How long and at what temp should I cook a 1 lb pork shoulder to get it to fall apart/shred with a fork? Thank you!!!

  • Posted by: Abbe
  • March 8, 2015


Dina March 9, 2015
I just did a 2.5 pound pork shoulder in my mini-crockpot, and it was so tender I had trouble getting it out! It just fell apart as I tried to pull out the chunks to shred. I did high for about an hour, then low for somewhere around 9 hours.
scruz March 9, 2015
from the science of cooking dot com site:
"We therefore want our meat to be cooked tender where tough collagen is converted to gelatin but with a minimum loss of moisture. The reality is that these methods are contracdictory and hence the challenge or dilemma to cooking meats. To minimize moisture loss requires temperatures less than 130F, however .turning collagen into gelatin requires temperatures above 160F and for extended time periods. As moisture evaporates, the meat begins to shrink. A slab can lose 20% or more of its weight in cooking due to shrinkage. Even meat cooked in liquid will dry out although not as quickly. So we are faced with a dilemma. To liquefy the collagen we need to cook the meat to 180F and hold it there for for long periods of time. But by then it is well past well-done and the muscle fibers can be dryed out.

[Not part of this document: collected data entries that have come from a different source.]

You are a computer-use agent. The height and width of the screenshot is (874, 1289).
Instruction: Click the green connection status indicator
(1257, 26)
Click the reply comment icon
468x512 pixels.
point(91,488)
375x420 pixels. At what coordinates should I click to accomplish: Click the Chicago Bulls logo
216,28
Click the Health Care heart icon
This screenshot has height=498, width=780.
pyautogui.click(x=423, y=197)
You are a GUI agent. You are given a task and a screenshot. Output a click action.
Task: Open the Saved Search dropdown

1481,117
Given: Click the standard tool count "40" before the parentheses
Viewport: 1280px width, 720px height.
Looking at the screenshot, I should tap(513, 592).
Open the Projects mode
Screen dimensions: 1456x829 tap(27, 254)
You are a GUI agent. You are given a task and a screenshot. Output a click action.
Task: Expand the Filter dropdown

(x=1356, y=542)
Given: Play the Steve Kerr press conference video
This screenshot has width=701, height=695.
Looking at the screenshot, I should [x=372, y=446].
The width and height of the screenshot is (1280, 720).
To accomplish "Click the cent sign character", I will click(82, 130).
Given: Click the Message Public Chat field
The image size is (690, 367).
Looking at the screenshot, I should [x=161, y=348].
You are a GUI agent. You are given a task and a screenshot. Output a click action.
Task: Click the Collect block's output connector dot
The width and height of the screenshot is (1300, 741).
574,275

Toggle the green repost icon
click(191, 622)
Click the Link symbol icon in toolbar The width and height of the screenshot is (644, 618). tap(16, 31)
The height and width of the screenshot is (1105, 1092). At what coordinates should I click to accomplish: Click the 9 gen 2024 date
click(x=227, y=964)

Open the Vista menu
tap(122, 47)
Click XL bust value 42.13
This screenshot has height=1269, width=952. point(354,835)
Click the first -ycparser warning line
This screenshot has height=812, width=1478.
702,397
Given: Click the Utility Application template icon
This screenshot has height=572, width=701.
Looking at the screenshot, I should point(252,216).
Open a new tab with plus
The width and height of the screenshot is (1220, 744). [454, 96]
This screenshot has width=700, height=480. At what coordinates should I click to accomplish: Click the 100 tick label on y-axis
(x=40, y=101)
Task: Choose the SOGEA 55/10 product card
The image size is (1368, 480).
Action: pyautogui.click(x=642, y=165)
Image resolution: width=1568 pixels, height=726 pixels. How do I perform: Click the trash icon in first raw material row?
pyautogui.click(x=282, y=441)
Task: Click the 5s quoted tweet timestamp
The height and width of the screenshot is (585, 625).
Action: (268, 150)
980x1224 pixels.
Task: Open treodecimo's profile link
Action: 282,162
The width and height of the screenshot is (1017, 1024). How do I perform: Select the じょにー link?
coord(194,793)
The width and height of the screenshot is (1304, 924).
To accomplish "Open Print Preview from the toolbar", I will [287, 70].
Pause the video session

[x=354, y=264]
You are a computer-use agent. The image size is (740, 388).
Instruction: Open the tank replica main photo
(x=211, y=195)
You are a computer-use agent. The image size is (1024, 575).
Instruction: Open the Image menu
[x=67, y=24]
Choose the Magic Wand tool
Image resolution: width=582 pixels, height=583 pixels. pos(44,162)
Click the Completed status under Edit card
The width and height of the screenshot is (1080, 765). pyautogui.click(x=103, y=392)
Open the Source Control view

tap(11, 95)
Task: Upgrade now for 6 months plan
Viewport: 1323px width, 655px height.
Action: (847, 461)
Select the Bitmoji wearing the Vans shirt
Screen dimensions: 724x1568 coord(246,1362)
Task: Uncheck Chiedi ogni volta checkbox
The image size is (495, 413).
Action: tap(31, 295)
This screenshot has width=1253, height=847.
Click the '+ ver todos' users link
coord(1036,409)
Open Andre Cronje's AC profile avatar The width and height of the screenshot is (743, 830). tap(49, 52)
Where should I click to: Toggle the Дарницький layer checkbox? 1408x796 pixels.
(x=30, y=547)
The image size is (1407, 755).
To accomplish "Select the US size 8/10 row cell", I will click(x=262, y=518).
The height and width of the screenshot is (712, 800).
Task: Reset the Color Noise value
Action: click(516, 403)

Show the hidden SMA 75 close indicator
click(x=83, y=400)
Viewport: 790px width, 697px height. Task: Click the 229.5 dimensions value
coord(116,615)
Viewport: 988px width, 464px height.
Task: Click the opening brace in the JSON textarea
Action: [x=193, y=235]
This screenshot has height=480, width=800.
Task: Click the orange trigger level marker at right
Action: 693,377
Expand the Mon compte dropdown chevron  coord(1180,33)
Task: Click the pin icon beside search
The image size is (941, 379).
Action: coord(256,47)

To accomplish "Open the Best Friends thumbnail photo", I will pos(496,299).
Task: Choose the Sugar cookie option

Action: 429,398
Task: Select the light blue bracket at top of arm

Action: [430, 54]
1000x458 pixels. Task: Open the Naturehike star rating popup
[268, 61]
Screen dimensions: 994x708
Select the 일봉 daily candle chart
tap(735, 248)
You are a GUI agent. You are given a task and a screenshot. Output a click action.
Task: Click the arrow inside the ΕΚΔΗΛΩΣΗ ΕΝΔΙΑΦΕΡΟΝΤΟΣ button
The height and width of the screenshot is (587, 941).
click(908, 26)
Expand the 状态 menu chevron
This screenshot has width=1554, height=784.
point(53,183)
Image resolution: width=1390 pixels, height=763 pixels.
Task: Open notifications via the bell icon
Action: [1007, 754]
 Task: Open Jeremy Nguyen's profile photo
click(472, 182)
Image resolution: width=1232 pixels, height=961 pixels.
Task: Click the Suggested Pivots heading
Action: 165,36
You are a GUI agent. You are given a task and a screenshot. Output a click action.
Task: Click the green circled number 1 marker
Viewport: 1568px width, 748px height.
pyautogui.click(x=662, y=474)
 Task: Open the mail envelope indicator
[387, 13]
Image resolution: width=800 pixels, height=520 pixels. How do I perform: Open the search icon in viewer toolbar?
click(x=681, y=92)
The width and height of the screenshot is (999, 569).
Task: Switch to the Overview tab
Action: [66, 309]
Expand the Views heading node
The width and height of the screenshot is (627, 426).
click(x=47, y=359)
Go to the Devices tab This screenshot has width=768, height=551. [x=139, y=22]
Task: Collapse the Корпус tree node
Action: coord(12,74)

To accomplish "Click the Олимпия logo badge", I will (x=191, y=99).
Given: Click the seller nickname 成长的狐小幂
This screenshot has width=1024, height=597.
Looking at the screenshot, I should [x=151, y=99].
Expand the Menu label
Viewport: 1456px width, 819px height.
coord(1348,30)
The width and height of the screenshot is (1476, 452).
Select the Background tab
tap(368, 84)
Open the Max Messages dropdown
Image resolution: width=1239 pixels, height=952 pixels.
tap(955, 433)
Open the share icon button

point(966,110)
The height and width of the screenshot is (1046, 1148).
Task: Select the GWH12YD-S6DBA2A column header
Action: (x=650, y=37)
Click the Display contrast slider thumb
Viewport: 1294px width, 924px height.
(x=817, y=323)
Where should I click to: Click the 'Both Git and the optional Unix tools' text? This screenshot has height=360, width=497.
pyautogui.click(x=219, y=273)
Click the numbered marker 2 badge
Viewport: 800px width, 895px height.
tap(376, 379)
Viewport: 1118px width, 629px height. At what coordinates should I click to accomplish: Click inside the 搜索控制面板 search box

As a result, we need to add moisture." this is a better explanation.
drshakyhands March 9, 2015
I think that this is an excellent way to look at it and brings home the point that "we need to add moisture". It may be too late for the original poster, but certainly in the future something to consider is to buy a roast with a nice fat cap (especially for pork). I always try to get a shoulder roast with a nice hunk of fat on the top, that way after hours and hours at the temperature needed to break down the meat, the fat has been slowly melting and oozing into all the meaty crevices. I've never had a dry roast... And fat is where the flavor is, anyway.
nashama March 8, 2015
Interesting. I cook my pork shoulder until the temp breaks 185 *because* that's when the connective tissues break down and the meat a easily. And our pork is still really juicy. I second (or third?) the bone-in preference.
Good luck!
scruz March 9, 2015
it is a really fine line once you start getting to 180...can only do it for a period of time. the point is to be careful at this temp because as you know it will continue to cook even after removing from oven.
scruz March 8, 2015
i try to cook mine at 275. i don't let it get over 180 degrees internally as that is when the connective tissue liquifies and you lose the juiciness.
Abbe March 8, 2015
Thanks!!! I didn't know that. Very helpful info.
QueenSashy March 8, 2015
I make it overnight, 12 or plus hours, at 200F-225F oven temperature
Abbe March 8, 2015
drshakyhands March 8, 2015
I usually make pork shoulder in the crock pot. For a 3-4 pound shoulder, bone in or out, on low, it usually takes about 12-15 hours. Low and slow is the key here to get it to be shreddable, and I would imagine your total time would be reduced given the small size of the cut of your meat.
Abbe March 8, 2015
Thank you!
Jan W. March 8, 2015
Wow - must be a very small pig! Just kidding. However, does your pork shoulder/butt still have any bone in it? I find that you get much better results with the bone not removed.
Abbe March 8, 2015
Lol we're making Cuban sandwiches so I don't need a giant piece. It is boneless. I have it in here right now at 300. Was thinking maybe an hour--ish?